As 2009 wound to a close and the heritage movement in Madras that is Chennai clocked yet another year to its tally, it is clear that the awareness is slowly seeping in and today, both Government and private parties are to an extent sensitised about the need for conservation and preservation. What is needed however, is knowledge as to how to go about it, failing which the awareness will not translate itself into anything beyond shedding a tear or two every time a piece of heritage vanishes.

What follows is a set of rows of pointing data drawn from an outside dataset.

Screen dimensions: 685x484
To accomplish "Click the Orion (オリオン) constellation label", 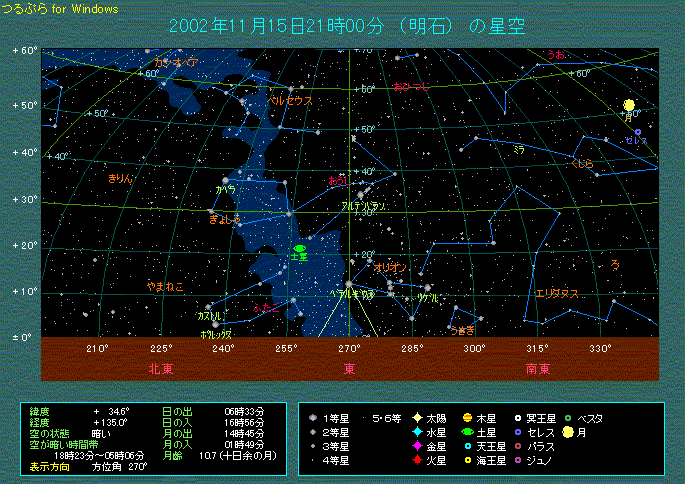I will pos(389,267).
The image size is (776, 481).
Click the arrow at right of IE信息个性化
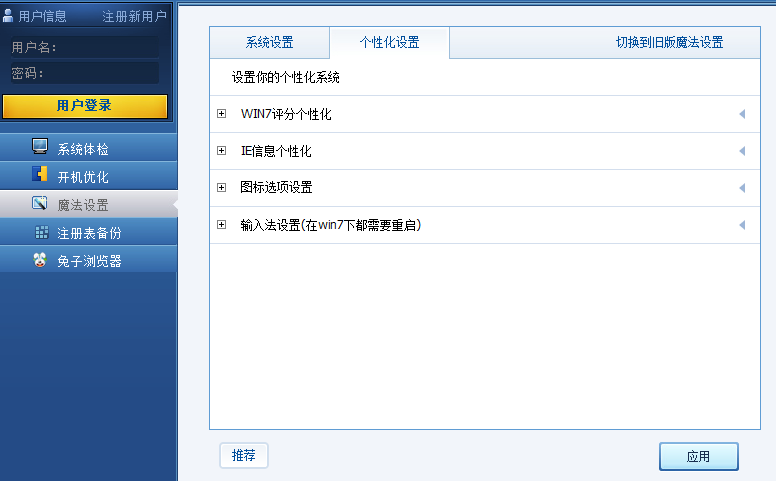click(742, 151)
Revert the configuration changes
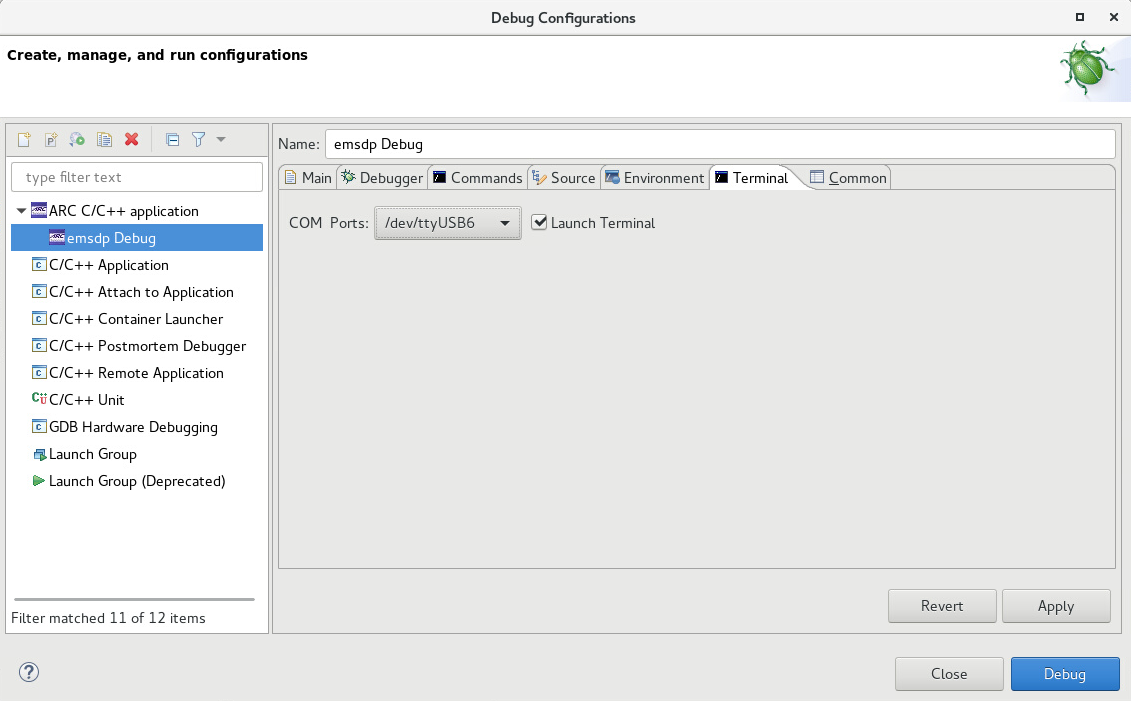Image resolution: width=1131 pixels, height=701 pixels. (942, 605)
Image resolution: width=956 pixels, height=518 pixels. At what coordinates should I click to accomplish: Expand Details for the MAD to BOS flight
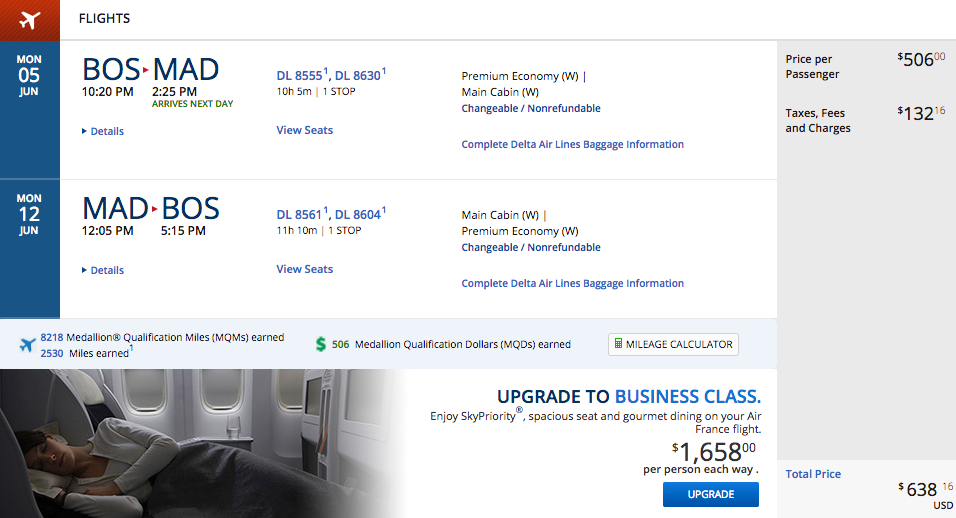click(x=103, y=270)
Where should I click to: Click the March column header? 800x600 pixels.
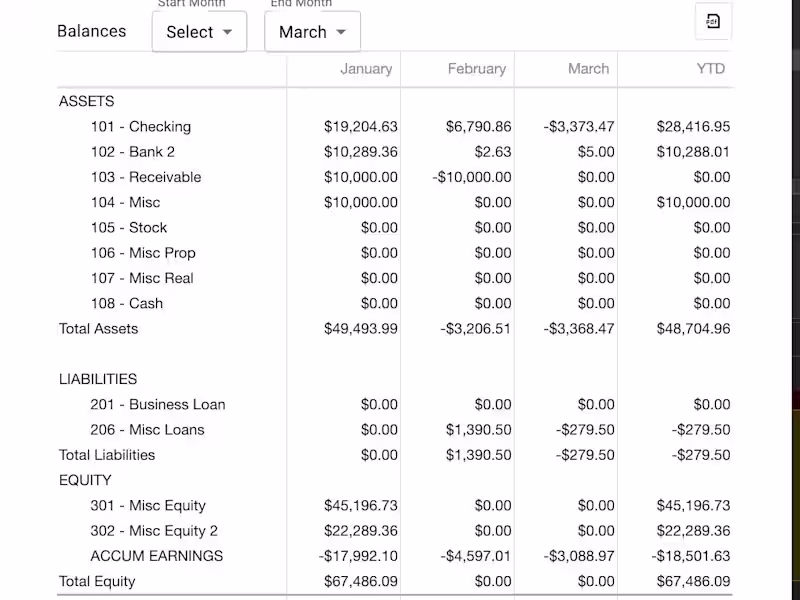588,69
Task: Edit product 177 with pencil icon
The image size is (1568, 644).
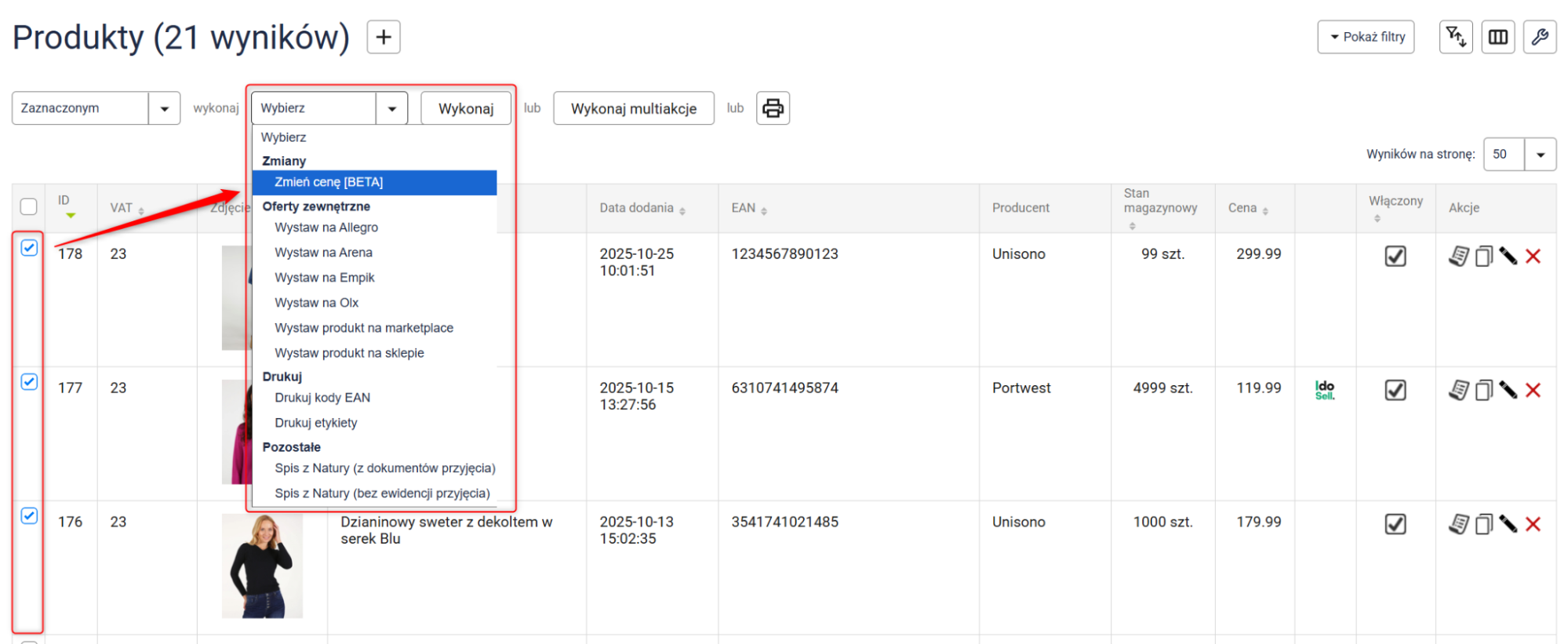Action: (x=1508, y=390)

But first, let us look at some of the positive developments. Victoria Public Hall is undergoing a thorough restoration, though the cloak of secrecy that surrounds it is still worrying. The library building on the Masonic Lodge premises in Egmore has been splendidly restored. Close on the heels of this came the opening of the restored P Orr & Sons showroom on Mount Road. Purists have pointed out that the building was never white but always capped in red, but nevertheless we have to be thankful for the way the renovation has been done. Elsewhere, on the DPI Campus in Nungambakkam, the Madras Literary Society building has been restored to its old glory and as this article goes to press, work is beginning on the heritage gateway that fronts the campus on College Road. It is to be hoped that work will also be undertaken on the more important gate which fronts to Cooum. The police station in Triplicane has escaped the hammer thanks to timely intervention from the highest quarter. Restoration of historic Ripon Building has been announced and it is understood that the work will be done in keeping with the heritage status of the structure.

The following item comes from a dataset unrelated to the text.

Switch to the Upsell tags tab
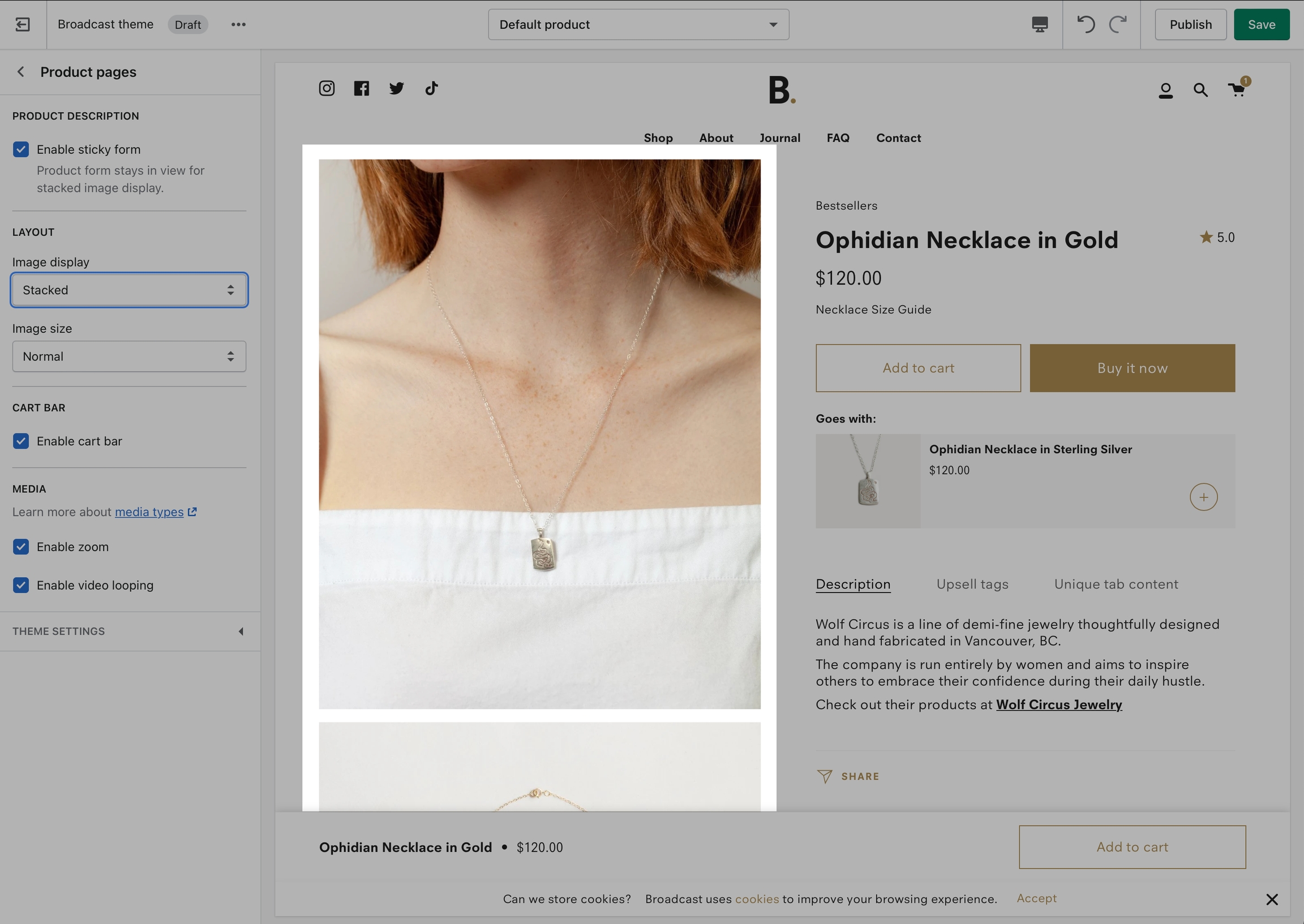The width and height of the screenshot is (1304, 924). [972, 585]

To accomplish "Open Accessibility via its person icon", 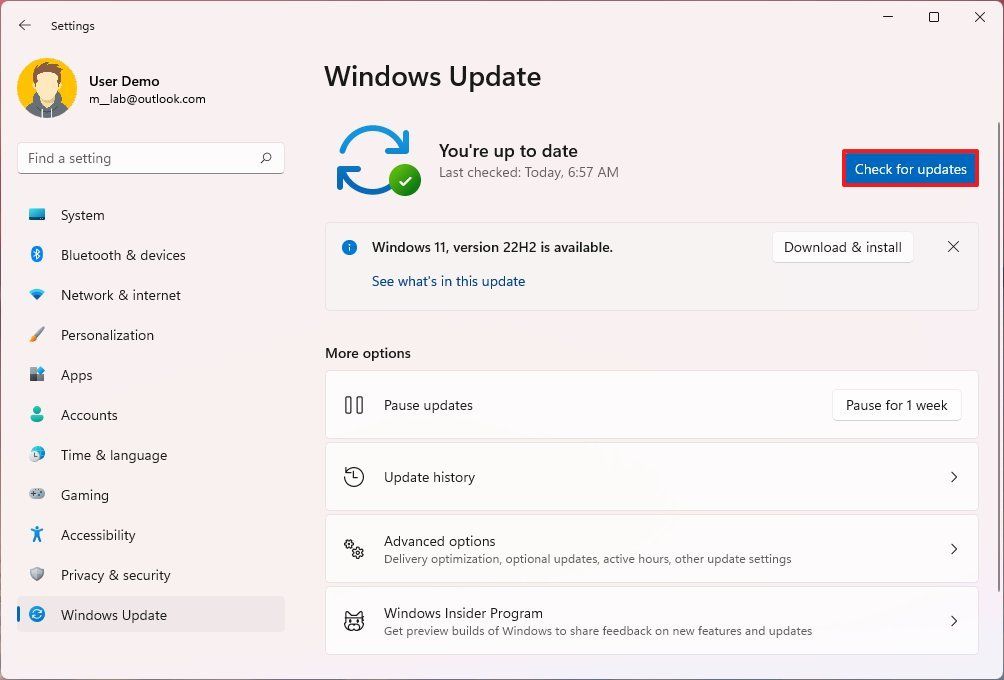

But despite all this cheer, what worries those with the interests of conservation at heart is the absence of any consistency when it comes to taking a decision on heritage structures. And even if a decision is taken, there is no clear-cut guideline as to how the process of restoration ought to be handled. Thus, while the restoration of Chepauk Palace began over three years ago very little can be seen beyond the liberal use of white paint on some walls. Similarly, it is not clear as to whether the Government is using the services of those qualified in preservation of heritage structures in its conservation activity at the Victoria Public Hall. The National Gallery (formerly the Victoria Memorial) was declared out-of-bounds some years ago on the grounds of structural weakness but nothing has been done so far to get the structure strengthened and restored. Ironically, the gateway to the latest Government sponsored exhibition at the Island Grounds is modeled on this building and the artisans who fashioned the entrance have even been given an award by the Government. While there has been considerable hype over the saving of the Triplicane police station, what is not being pointed out is that neighbouring buildings such as the Kalaivanar Arangam which served as the State Assembly for some time and Cooum House which was meant to be the official residence of the Chief Minister of the state, have been razed to the ground. Action was promised in restoring the High Court campus and a committee was formed to go into the modalities. But since then nothing has been heard of this and it is not clear if the committee has met even once. The Saidapet Teachers College campus has seen excellent restoration of buildings fronting the road, while those behind have been allowed to languish.

If this is the fate of Government buildings, those in private hands have fared even worse. The Bharat Insurance Building is now a cause-celebre with the matter pending in court. Similar is the case with Gokhale Hall on Armenian Street. In both cases, the owners began demolishing the structures and work was suspended only after the court intervened. Both buildings have survived for the past few years as roofless shells, completely exposed to the elements. Work began on the demolition of  the historic offices of Binny Limited, also on Armenian Street, last week. In the last two years, several cinema theatres, many with unique facades such as Roxy and Crown, have vanished. For every successful example of restoration, there are at least ten buildings that have been pulled down.

What we need is a well-defined policy and a framework which will be consistent towards all heritage structures. And for this we need a Heritage Act. Can we hope for it 2010?